The software-engineering default

One accuracy number (e.g. "94% AUC") — a portfolio average that hides who gets hurt.
"95% confidence" — discards the 5% tail that contains the catastrophe.
SHAP / LIME — attribute which features mattered, not how much the error costs.
One-time validation — a snapshot, blind to cohort drift after deployment.
No reserve, no capital, no signature — nobody is accountable for tail risk.

The actuarial standard (this framework)

Frequency × Severity — a full loss distribution: how often and how badly.
VaR / TVaR (CTE) — explicitly price the tail "95% confidence" ignores.
Credibility (Z = n/(n+k)) — how much trust each output earns from its evidence.
Actual-to-Expected studies — continuous, cohort-level drift monitoring.
IBNR reserve + economic capital + a signed opinion — accountable governance.

Why now

The law already made actuarial reasoning the yardstick

Under Colorado SB21-169 / Regulation 10-1-1, an insurer's AI is permissible only where differential outcomes have a "legitimate actuarial basis." The NAIC Model AI Bulletin (adopted by 20+ states) demands a governed, risk-commensurate AI program. In insurance, actuarial reasoning is already the statutory test for acceptable AI. This framework formalizes that test into measurable metrics — and shows the same metrics generalize beyond insurance.

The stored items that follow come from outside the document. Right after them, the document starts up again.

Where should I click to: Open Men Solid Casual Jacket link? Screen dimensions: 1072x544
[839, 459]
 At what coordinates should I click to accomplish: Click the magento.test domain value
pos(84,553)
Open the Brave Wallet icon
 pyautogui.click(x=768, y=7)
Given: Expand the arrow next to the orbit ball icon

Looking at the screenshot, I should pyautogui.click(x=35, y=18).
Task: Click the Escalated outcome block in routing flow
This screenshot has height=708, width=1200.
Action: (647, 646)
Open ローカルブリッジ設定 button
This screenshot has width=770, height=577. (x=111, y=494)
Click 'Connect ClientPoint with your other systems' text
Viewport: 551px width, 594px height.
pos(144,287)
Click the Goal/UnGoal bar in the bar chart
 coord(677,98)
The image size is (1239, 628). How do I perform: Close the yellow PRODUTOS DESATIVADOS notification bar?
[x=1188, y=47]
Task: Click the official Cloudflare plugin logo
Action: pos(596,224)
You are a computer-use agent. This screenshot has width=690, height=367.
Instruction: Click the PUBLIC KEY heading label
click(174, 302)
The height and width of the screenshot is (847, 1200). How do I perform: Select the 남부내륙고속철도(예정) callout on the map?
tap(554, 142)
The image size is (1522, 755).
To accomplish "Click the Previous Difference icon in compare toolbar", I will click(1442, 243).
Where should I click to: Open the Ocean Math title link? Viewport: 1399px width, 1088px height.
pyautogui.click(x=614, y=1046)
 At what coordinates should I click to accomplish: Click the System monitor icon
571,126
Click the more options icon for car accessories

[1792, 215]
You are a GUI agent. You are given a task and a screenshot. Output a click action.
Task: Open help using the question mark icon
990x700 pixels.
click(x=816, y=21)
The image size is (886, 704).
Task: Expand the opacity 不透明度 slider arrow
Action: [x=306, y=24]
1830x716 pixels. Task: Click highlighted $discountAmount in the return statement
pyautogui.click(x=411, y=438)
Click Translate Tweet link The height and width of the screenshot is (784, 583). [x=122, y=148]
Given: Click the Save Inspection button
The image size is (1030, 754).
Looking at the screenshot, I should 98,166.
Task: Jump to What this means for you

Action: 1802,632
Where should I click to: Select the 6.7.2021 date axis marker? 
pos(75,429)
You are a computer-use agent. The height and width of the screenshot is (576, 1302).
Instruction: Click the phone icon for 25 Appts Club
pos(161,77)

See the regulatory anchor and prior-art positioning in the paper →

The intellectual heart

Seven actuarial methods, mapped to AI governance questions

Actuarial method	The governance question it answers for an AI system
Frequency × Severity	Not one accuracy number, but how often the model errs × how badly each error hurts — a full loss distribution.
Credibility (Bühlmann)	How much weight a given AI output deserves vs. the base rate, given how much relevant experience backs it.
IBNR / reserving	"Incurred but not reported" model failures — errors baked in but not yet surfaced — and the reserve to hold.
Actual-to-Expected study	Cohort-level, statistically rigorous drift / miscalibration monitoring vs. one-time validation.
VaR / TVaR (CTE)	Sizing catastrophic tail failure — exactly what "95% confidence" discards in its 5% tail.
Economic capital	The buffer to hold against AI tail risk (TVaR − expected loss).
Control cycle + signed opinion	A credentialed accountability layer: a "Statement of Actuarial AI Opinion" attesting to model risk.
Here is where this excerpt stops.